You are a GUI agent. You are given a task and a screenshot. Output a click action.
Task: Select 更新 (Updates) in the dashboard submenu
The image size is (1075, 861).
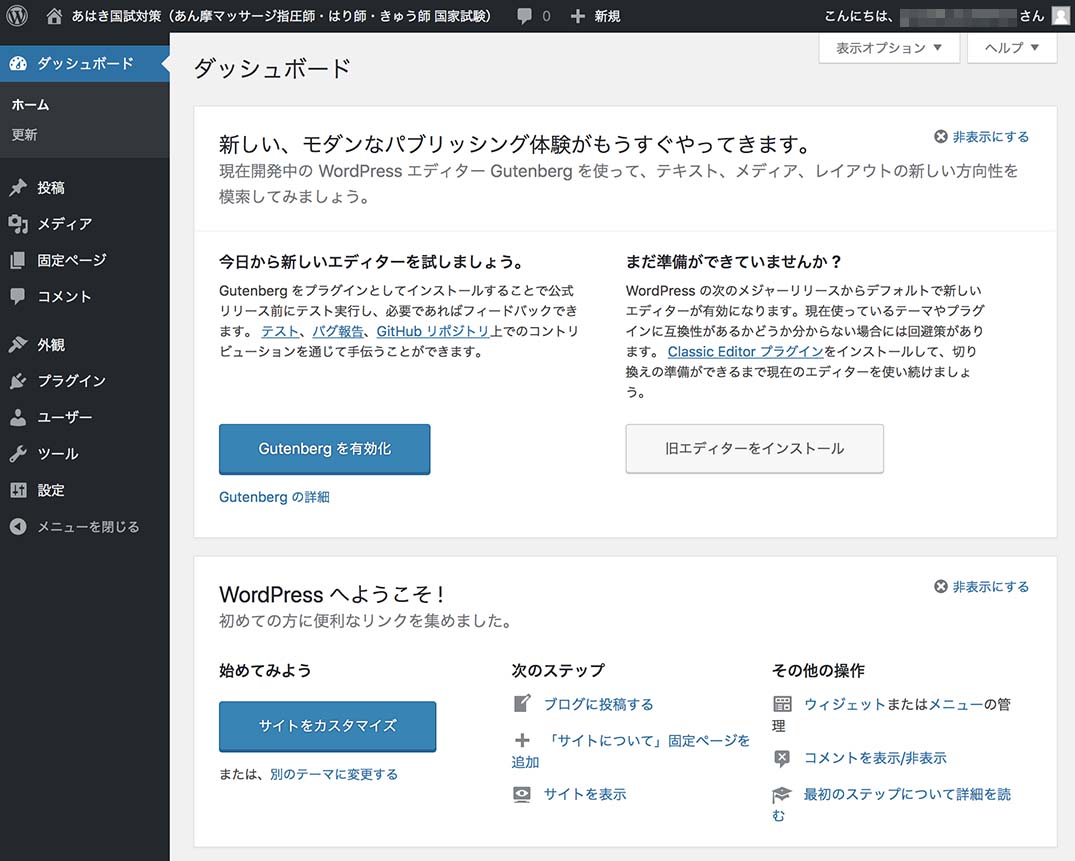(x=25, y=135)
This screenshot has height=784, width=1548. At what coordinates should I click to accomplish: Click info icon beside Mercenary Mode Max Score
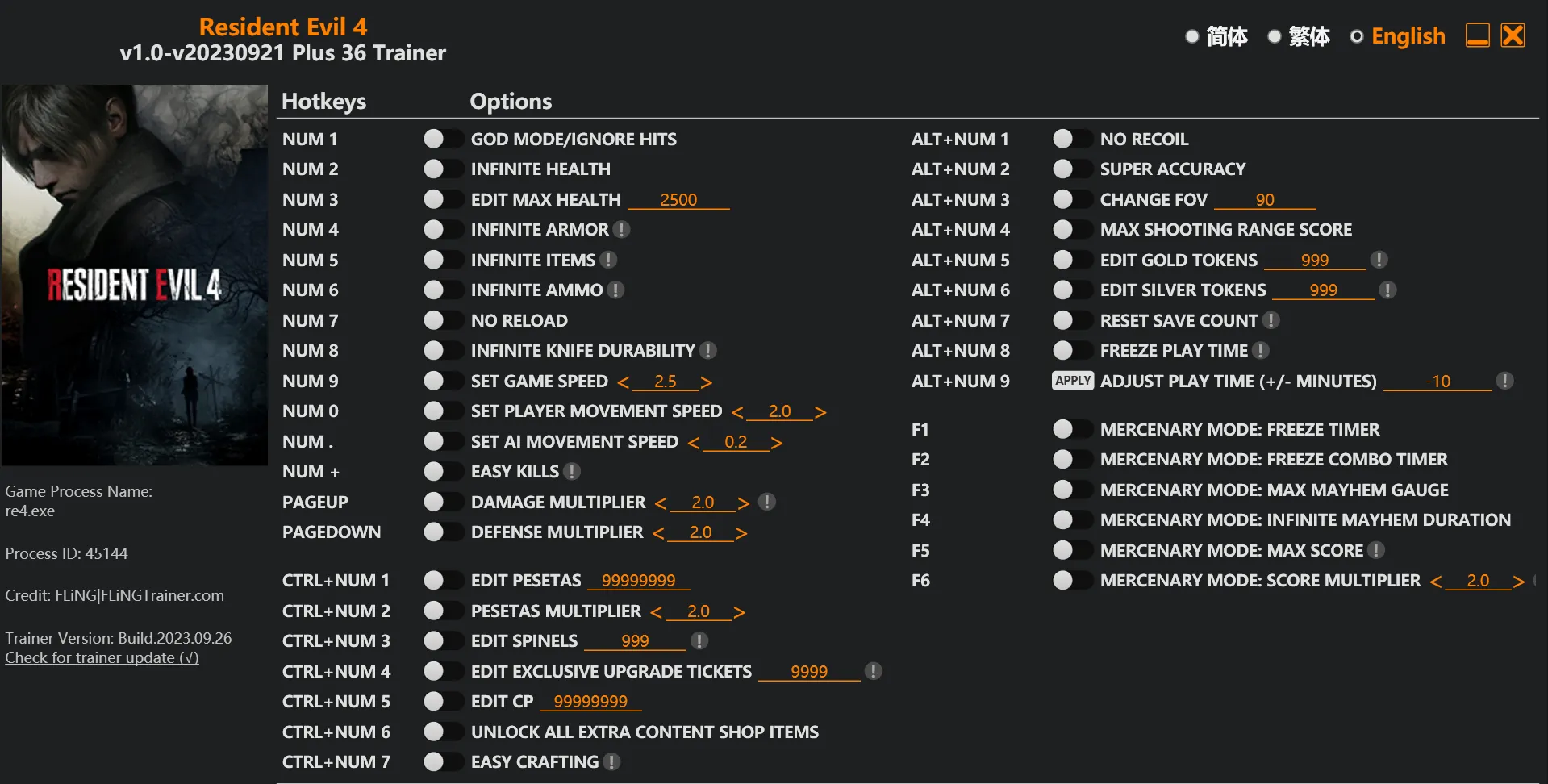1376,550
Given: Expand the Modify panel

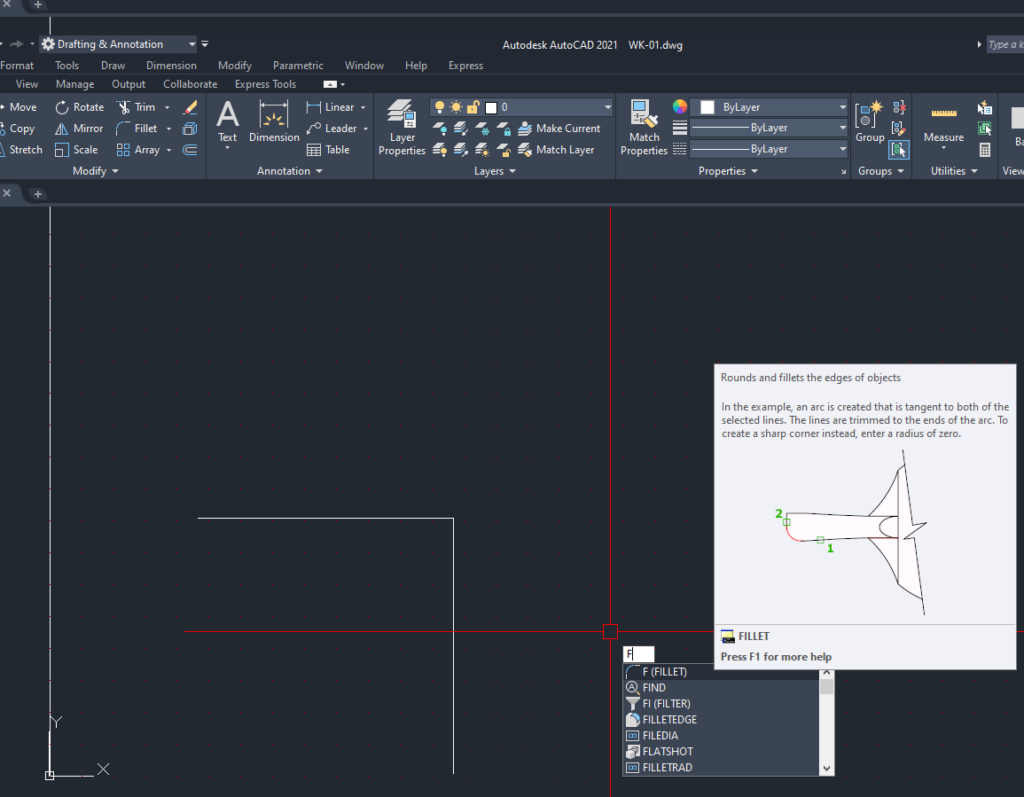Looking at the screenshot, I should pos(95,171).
...
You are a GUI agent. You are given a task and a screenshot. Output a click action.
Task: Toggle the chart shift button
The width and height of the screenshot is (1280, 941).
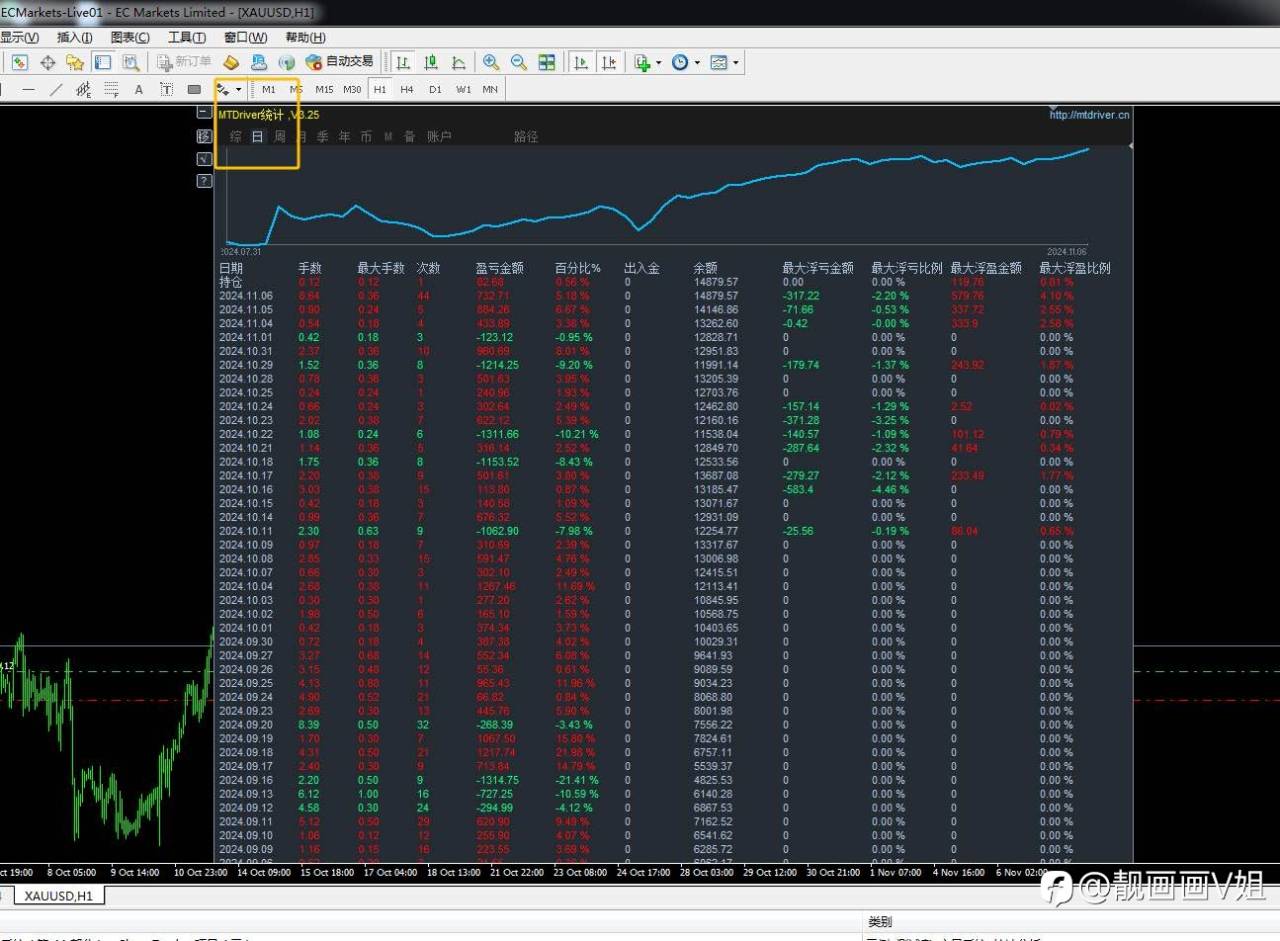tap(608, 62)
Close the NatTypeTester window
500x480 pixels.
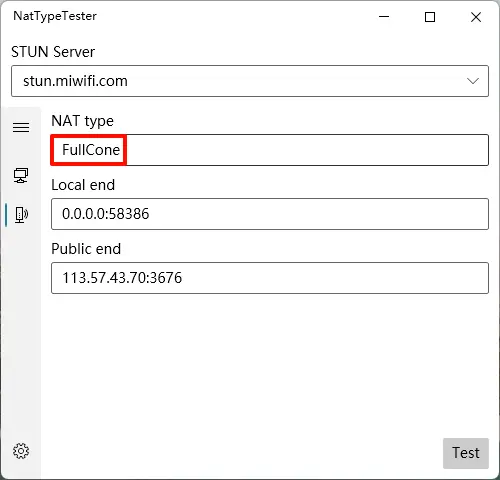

What you have to do:
Restate word for word every line from the one with "Task: Toggle the chart shift button" up to and including the one with "500x480 pixels." in the records above, minus the pictures.

Reply to the exercise:
Task: Toggle the chart shift button
The width and height of the screenshot is (1280, 941).
tap(608, 62)
Close the NatTypeTester window
500x480 pixels.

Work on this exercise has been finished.